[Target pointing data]
:::

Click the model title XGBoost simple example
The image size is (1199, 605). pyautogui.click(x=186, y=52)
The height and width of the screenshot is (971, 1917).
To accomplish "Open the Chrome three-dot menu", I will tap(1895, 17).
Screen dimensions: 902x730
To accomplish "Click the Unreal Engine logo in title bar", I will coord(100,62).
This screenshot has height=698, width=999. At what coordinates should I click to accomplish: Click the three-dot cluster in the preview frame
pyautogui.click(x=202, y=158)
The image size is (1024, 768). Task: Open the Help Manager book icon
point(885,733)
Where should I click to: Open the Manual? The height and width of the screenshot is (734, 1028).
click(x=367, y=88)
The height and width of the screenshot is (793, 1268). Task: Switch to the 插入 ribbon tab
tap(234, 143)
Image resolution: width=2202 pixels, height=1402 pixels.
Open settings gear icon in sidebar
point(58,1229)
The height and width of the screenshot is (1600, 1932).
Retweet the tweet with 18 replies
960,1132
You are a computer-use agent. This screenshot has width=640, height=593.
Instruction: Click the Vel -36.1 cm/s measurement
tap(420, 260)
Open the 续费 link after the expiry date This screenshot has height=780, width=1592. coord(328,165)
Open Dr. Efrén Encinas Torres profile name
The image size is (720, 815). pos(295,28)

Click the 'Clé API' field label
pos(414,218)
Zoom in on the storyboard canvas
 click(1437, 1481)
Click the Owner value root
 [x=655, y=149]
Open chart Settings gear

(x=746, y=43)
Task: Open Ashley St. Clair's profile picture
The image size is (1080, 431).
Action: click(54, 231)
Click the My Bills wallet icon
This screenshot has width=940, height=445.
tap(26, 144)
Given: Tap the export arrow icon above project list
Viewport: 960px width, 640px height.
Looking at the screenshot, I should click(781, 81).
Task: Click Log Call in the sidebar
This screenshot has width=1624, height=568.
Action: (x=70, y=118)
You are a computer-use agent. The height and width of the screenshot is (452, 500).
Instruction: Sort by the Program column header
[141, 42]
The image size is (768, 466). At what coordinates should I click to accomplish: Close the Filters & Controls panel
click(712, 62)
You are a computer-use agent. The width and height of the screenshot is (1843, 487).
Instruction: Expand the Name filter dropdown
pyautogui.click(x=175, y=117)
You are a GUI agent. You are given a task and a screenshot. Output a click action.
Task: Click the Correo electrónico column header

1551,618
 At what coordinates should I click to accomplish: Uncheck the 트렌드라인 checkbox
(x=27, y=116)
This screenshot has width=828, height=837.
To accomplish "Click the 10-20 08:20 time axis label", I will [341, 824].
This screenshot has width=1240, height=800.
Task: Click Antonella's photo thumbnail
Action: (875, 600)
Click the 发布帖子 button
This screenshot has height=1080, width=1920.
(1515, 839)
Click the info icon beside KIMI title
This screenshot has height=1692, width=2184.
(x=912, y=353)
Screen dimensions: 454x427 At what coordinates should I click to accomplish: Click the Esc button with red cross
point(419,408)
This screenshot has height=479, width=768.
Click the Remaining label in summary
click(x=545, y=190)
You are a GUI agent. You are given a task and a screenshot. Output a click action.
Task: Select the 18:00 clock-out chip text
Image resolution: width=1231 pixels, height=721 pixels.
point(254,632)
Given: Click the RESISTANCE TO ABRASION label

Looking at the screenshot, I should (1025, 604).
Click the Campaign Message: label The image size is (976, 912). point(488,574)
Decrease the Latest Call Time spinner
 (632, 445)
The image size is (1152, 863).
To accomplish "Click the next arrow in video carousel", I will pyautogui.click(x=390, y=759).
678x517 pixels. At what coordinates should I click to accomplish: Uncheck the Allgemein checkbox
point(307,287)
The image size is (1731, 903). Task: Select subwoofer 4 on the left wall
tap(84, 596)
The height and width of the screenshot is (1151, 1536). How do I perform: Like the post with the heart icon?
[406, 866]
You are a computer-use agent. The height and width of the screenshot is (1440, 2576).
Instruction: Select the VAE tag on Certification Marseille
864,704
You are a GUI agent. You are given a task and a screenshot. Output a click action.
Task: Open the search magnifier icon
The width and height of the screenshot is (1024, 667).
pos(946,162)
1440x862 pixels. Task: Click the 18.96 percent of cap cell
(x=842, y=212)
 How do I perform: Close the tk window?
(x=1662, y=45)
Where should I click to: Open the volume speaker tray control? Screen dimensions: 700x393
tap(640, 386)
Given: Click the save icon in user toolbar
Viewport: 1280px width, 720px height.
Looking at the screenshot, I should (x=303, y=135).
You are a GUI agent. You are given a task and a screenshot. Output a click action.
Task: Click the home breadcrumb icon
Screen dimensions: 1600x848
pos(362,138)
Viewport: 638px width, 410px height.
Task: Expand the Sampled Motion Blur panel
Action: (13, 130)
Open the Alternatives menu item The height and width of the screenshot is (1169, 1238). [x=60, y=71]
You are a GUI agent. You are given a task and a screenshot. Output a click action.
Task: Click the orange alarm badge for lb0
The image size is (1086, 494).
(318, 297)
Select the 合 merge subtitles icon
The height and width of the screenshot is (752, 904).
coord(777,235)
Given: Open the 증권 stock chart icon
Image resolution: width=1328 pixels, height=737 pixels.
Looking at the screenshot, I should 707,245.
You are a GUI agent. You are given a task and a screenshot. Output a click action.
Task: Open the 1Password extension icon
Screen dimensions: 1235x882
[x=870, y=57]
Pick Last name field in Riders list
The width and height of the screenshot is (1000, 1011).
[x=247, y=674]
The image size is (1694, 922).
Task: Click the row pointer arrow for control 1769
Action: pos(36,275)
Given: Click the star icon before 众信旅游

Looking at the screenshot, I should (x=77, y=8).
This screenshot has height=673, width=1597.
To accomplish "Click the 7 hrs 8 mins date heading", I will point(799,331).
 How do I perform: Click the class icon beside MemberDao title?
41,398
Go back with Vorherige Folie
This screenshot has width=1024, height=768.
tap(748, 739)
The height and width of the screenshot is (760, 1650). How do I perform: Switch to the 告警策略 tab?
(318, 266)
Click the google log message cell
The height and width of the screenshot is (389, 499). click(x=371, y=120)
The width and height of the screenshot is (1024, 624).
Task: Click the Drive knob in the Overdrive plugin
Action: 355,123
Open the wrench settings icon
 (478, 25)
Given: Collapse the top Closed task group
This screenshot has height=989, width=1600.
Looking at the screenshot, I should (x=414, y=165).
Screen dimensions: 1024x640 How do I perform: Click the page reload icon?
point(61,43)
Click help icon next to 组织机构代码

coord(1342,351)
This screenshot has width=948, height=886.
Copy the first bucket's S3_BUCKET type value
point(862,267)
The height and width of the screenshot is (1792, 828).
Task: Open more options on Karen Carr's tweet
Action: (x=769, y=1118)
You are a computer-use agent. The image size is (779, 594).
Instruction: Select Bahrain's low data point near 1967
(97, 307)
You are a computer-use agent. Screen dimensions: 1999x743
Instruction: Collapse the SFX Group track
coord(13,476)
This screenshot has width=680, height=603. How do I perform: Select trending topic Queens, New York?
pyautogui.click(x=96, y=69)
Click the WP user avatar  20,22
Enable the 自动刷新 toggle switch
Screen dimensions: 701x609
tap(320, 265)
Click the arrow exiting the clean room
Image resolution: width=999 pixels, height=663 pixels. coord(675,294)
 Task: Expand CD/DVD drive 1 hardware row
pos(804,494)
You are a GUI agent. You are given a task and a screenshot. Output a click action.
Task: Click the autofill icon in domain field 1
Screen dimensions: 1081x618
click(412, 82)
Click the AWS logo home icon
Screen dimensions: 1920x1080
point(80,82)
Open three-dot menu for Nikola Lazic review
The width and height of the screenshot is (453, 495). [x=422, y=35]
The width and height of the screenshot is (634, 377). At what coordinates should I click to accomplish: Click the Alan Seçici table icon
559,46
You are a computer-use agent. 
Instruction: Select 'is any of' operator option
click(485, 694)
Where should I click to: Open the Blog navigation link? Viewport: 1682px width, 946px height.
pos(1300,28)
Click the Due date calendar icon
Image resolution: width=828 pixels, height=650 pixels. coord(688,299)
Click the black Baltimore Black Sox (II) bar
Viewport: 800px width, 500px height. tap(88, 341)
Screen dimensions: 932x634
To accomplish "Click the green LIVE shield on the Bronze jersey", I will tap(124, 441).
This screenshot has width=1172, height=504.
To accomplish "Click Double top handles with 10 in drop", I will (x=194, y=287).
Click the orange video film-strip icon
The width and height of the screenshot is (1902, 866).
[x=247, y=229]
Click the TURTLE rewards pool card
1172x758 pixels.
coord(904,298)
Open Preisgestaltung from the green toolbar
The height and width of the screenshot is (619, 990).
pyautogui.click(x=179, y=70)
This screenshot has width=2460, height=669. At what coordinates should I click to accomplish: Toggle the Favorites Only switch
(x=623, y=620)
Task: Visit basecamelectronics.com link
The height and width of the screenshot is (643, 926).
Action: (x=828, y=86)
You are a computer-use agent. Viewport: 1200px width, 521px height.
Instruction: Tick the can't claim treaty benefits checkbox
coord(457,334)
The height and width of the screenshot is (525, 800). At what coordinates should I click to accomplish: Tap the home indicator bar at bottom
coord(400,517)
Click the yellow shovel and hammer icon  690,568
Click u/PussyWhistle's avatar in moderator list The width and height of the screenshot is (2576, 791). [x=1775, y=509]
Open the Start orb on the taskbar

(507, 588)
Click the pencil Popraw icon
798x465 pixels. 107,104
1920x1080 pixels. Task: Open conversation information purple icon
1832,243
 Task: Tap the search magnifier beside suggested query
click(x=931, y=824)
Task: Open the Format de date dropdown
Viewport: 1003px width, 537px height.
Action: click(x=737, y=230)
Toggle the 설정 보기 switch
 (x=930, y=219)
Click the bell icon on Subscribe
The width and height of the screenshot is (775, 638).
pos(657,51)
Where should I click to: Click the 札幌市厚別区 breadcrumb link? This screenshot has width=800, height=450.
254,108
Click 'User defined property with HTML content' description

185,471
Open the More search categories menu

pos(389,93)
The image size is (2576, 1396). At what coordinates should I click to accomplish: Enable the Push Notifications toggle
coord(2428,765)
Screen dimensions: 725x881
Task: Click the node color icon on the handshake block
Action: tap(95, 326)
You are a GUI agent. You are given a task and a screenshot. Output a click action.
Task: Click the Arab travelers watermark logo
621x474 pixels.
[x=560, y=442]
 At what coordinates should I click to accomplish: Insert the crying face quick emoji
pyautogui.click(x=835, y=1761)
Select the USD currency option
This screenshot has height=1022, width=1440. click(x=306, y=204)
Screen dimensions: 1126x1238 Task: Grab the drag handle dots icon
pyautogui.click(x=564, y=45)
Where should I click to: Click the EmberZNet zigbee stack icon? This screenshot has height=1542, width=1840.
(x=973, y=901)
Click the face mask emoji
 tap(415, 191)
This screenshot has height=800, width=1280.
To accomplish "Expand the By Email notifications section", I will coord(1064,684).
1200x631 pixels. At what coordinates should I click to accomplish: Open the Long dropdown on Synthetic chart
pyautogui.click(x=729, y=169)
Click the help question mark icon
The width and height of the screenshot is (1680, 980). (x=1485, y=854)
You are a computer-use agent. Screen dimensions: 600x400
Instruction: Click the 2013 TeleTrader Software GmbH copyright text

:::

• [WHAT IS ASKED]: Please repeat the data exactly, from its first line up to and including the line with "tap(234, 143)".

• [CORRECT RESPONSE]:
Click the model title XGBoost simple example
The image size is (1199, 605). pyautogui.click(x=186, y=52)
The height and width of the screenshot is (971, 1917).
To accomplish "Open the Chrome three-dot menu", I will tap(1895, 17).
Screen dimensions: 902x730
To accomplish "Click the Unreal Engine logo in title bar", I will coord(100,62).
This screenshot has height=698, width=999. At what coordinates should I click to accomplish: Click the three-dot cluster in the preview frame
pyautogui.click(x=202, y=158)
The image size is (1024, 768). Task: Open the Help Manager book icon
point(885,733)
Where should I click to: Open the Manual? The height and width of the screenshot is (734, 1028).
click(x=367, y=88)
The height and width of the screenshot is (793, 1268). Task: Switch to the 插入 ribbon tab
tap(234, 143)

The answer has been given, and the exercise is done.